◆ Document section:
-=-=-

This year, 2026, marks the 18-year anniversary of the introduction of Oracle’s first engineered system, Oracle Exadata. Much has changed in 18 years, but the drivers behind the development of Exadata remain firmly in place. You can’t reliably push the limits of technology using generalized systems architected for generic workloads. Rather, Exadata re-imagines the interaction of database and storage, delivering mission critical performance, scalability, security, and availability.
Evolution of Exadata
Back in the mid-2000s, the conventional wisdom was that the best way to run mission-critical databases was to use a best-of-breed approach, stitching together the best servers, operating systems, infrastructure software, and databases to build a hand-crafted solution to meet the most demanding workload requirements. Every mission-critical deployment was a challenge in those days, as customers struggled to overcome hardware, firmware, and software incompatibilities between various components in the stack. Beyond stability, it was also difficult to meet the needs of a new class of extreme workloads with generic systems and servers that were designed to be used by any workload. Systems were not realizing the true potential of the components, as they were limited by the traditional boundaries of dedicated compute servers, dumb storage, and general-purpose networking.

-=-=-

◆ Data provided:
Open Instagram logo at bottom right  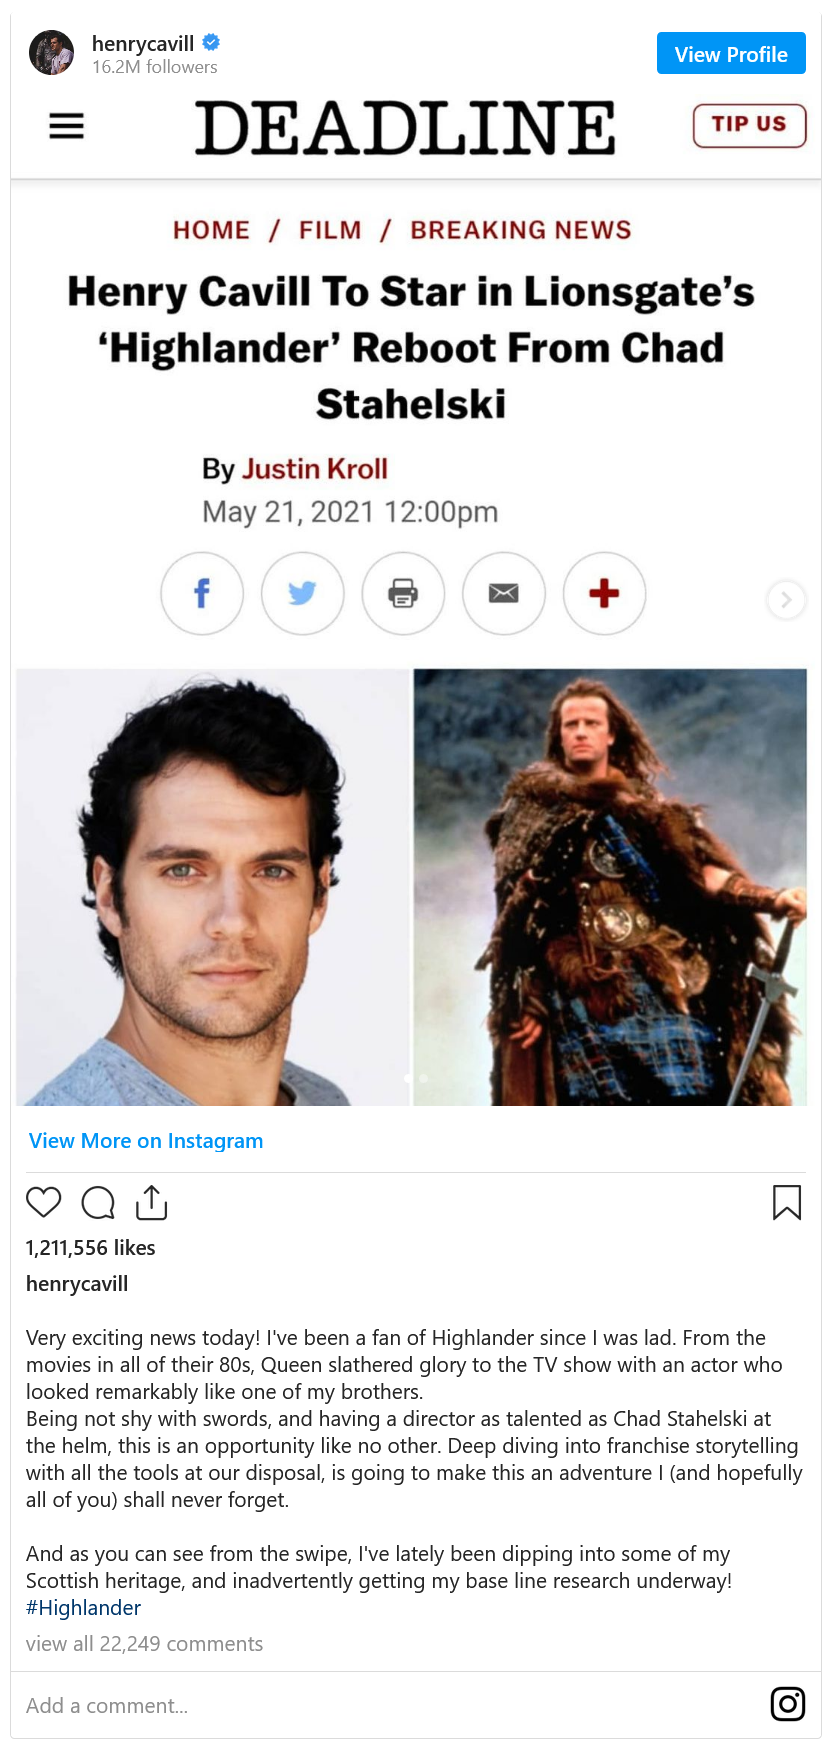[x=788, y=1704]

-=-=-

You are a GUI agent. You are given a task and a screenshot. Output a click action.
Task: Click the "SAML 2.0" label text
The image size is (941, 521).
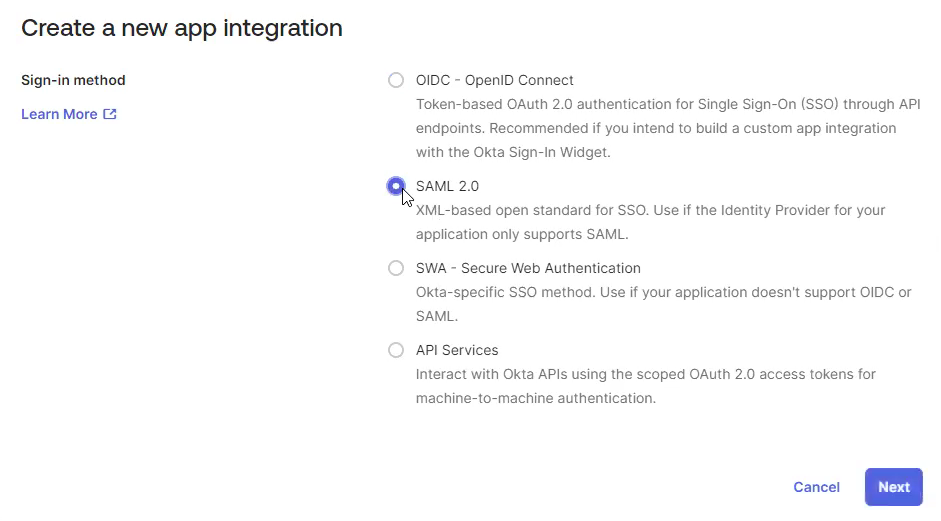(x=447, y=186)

-=-=-

◆ Task requirements:
[a] Decide whether each of the following statements agrees with the Exadata article, answering yes or no and quoting the exact words of the article that settle it: (i) The year 2026 is the 18th anniversary of the introduction of Exadata. (ii) In the mid-2000s, the conventional wisdom held that a single integrated system was the best way to run mission-critical databases. (iii) Systems of that period realized the true potential of their components.
[b] Continue the Exadata article from where it stops.
The records have no connection to the Exadata article.

◆ Answers for this exercise:
[a]
(i) Yes: "This year, 2026, marks the 18-year anniversary of the introduction of Oracle’s first engineered system, Oracle Exadata."
(ii) No: "the conventional wisdom was that the best way to run mission-critical databases was to use a best-of-breed approach"
(iii) No: "Systems were not realizing the true potential of the components"

[b]
Oracle studied the problem, looking to simultaneously improve the way Oracle Database ran across many dimensions:
- Performance: Optimize the performance and utilization of each component in the stack and reduce bottlenecks when processing Oracle Database specific workloads.
- Availability: Provide a new level of end-to-end availability, from the application, database servers, networking, and storage layers.
- Security: Protect end-user data from a variety of threats both internal and external to the system.
- Manageability: Reduce the management burden to operate, patch, and maintain the entire stack for an organization’s entire database fleet.
- Scalability: Grow the system as customer’s data processing demands increase, but without throwing out what they had and forcing them to start over.
- Economics: Leverage the economics of commodity components while exceeding the experience offered by specialized mission-critical components.
Understanding these goals and the capabilities of the component-level technologies available led to a simple solution—extend the engineering beyond the individual components and across the stack. In other words, engineer a purpose-built solution to provide extreme database performance, scalability, availability, security, and manageability. In 2008, the result of this effort, Oracle Exadata, was launched.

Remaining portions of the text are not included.